=== Problem ===
Using the records below, repeat exactly the lines from the one holding "The width and height of the screenshot is (1366, 619)." through the one holding "Close the Project", both ends included, and no others.

Collected data:
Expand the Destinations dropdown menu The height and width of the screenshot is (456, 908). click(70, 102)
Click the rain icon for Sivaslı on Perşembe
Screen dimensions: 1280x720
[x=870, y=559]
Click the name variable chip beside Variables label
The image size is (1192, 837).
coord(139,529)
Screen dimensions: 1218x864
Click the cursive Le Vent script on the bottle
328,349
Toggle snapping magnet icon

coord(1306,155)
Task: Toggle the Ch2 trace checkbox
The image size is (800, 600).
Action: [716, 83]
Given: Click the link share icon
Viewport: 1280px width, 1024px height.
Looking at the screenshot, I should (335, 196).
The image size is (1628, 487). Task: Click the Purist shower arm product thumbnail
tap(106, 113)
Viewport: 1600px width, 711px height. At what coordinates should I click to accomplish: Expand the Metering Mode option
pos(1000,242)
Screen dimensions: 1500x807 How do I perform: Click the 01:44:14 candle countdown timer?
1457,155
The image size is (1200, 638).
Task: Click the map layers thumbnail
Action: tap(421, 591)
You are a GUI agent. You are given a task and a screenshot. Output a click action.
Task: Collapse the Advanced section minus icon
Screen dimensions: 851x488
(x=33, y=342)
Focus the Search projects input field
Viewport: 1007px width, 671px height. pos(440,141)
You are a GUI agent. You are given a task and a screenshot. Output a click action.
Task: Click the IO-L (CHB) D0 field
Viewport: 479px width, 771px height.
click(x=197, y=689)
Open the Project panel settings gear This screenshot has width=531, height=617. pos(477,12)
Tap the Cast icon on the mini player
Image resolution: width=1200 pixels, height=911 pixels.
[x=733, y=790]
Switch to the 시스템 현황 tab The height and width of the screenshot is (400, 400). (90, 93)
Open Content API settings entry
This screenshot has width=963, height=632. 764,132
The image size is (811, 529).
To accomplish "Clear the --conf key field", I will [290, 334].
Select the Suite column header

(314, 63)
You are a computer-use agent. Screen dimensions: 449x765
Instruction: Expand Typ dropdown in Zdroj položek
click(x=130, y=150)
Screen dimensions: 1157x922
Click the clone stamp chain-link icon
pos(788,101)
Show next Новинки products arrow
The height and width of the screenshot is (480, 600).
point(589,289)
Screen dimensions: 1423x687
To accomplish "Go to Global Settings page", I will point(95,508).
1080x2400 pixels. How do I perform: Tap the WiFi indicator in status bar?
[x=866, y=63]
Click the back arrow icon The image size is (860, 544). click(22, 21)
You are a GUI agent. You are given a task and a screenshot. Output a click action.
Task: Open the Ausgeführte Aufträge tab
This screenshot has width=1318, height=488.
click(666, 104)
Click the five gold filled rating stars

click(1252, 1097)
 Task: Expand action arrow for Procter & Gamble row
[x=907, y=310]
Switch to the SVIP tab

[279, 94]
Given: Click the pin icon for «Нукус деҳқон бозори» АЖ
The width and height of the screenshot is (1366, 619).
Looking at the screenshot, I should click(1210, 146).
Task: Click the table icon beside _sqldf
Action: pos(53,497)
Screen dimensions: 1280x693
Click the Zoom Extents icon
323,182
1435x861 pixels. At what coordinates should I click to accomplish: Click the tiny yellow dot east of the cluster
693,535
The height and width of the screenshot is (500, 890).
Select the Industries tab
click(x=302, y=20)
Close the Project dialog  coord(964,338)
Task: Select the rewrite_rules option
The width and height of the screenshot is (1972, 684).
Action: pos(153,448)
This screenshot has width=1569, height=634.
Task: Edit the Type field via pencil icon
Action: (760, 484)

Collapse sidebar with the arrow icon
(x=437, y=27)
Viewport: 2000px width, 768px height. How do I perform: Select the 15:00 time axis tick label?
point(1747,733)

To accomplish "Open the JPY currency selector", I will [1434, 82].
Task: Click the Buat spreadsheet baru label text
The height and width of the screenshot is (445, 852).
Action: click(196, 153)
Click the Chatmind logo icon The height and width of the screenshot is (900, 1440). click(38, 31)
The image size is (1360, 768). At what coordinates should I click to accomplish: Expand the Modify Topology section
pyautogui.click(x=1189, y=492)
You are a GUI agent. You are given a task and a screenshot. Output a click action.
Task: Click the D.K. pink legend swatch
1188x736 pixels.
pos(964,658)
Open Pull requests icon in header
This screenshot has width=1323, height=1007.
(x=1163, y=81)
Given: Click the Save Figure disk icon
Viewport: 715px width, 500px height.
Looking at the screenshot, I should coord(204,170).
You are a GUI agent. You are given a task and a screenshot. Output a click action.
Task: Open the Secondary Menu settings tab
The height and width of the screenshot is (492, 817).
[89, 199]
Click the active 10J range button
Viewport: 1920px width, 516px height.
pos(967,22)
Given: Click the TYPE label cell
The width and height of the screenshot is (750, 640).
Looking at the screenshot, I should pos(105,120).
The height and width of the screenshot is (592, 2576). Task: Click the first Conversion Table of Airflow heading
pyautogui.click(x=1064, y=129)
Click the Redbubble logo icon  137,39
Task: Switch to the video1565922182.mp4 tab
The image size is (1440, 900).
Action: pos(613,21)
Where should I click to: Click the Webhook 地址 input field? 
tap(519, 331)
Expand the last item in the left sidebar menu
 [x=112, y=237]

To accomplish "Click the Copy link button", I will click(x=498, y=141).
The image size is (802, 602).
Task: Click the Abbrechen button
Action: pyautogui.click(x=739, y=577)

=== Response area ===
The width and height of the screenshot is (1366, 619).
Looking at the screenshot, I should click(1210, 146).
Task: Click the table icon beside _sqldf
Action: pos(53,497)
Screen dimensions: 1280x693
Click the Zoom Extents icon
323,182
1435x861 pixels. At what coordinates should I click to accomplish: Click the tiny yellow dot east of the cluster
693,535
The height and width of the screenshot is (500, 890).
Select the Industries tab
click(x=302, y=20)
Close the Project dialog  coord(964,338)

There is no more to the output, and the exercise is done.